This is an exploratory survey of T.C.P congestion control principles and techniques. By studying congestion control techniques used in T.C.P implementation software network. We can better comprehend the performance issue of packet switched the network and in particular, the public internet interaction between transmission control protocol (T.C.P) and Random Early Detection (R.E.D) gateway, can be captured using dynamical models. In order to curtail the escalating packet loss rates caused by an exponential increase in network traffic, active queue management technique Random Early Detection (R.E.D) have come into practice. Stochastic Fair Queuing (SFQ) ensures fair access to network resources and prevents a busty flow from consuming more than its fair share. In case of (Random Exponential Marketing) R.E.M, the key idea is to decouple congestion measure from performance measure (loss, queue length or delay) performance parameter NS- 2 Network stimulator
Random Early Detection Gateway, Packet Loss Rates, Active Queuing, Congestion Control, Mobile Communication (GSM).

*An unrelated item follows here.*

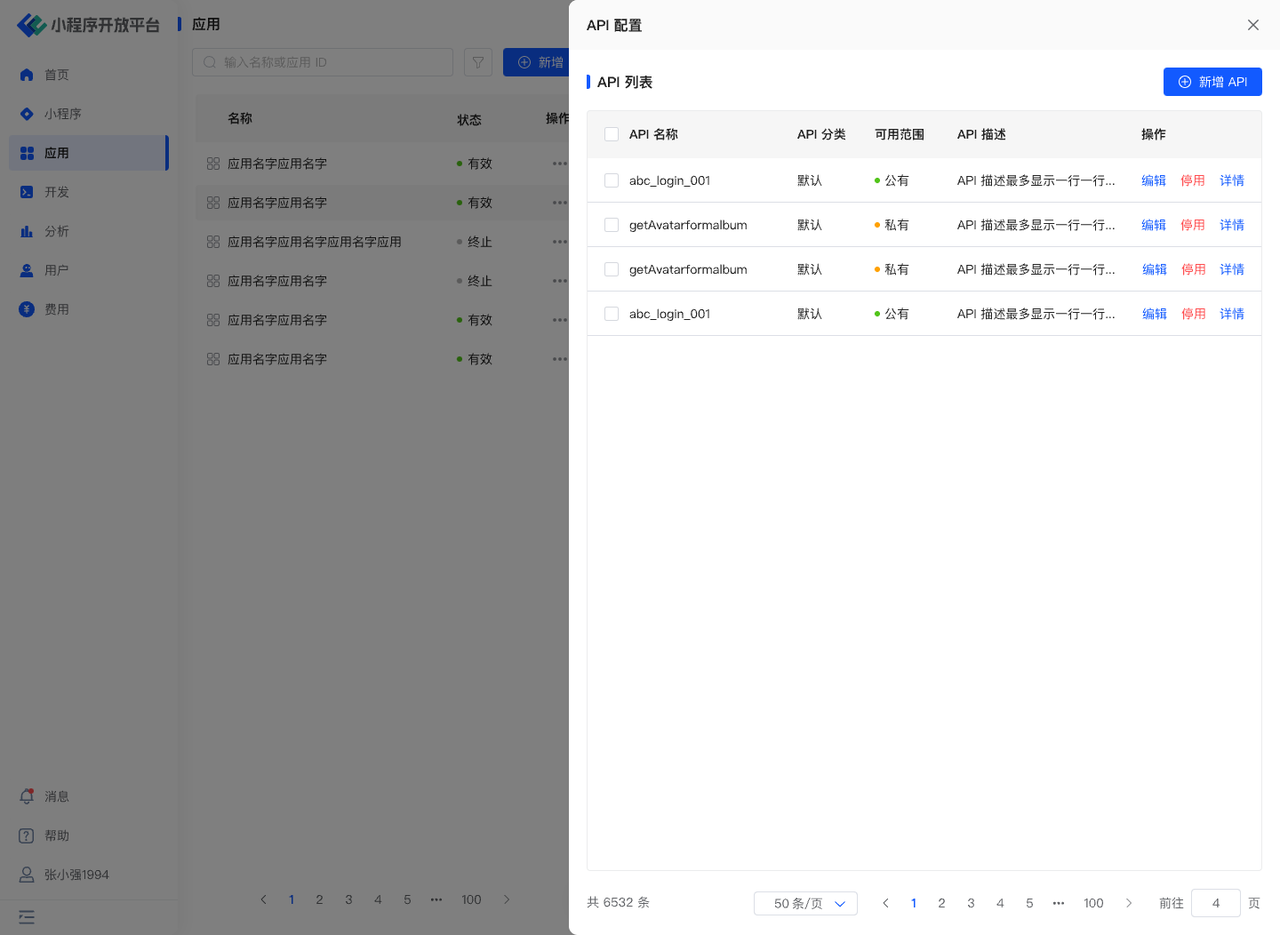Open the 50 per page size dropdown
Screen dimensions: 1280x935
click(806, 903)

The world is fast becoming a global village and a necessary tool for this process is communication of which telecommunication is a key player. The quantum development in the telecommunications industry all over the world is very repaid as one innovation replaces another in a matter of short time. A major breakthrough is the wireless telephone system which comes in either fixed wireless telephone lines or the Global system of Mobile Communication (GSM). Communication without doubt is a major driver of any economy. Emerging trends on socioeconomic growth shows a high premium being placed on Information and Communication Technology (ICT) by homes, organizations, and nations. It has been observed that calls across different networks are always difficult to connect, at times diverted and also attract more cost. This creates room for users to be confused as how much is deducted from their call credits or are compelled to having multiple GSM lines. As the network increases, more users make calls across different networks and there is need to record the call time, call network, and line identification and be able to put calls across the networks without much congestion.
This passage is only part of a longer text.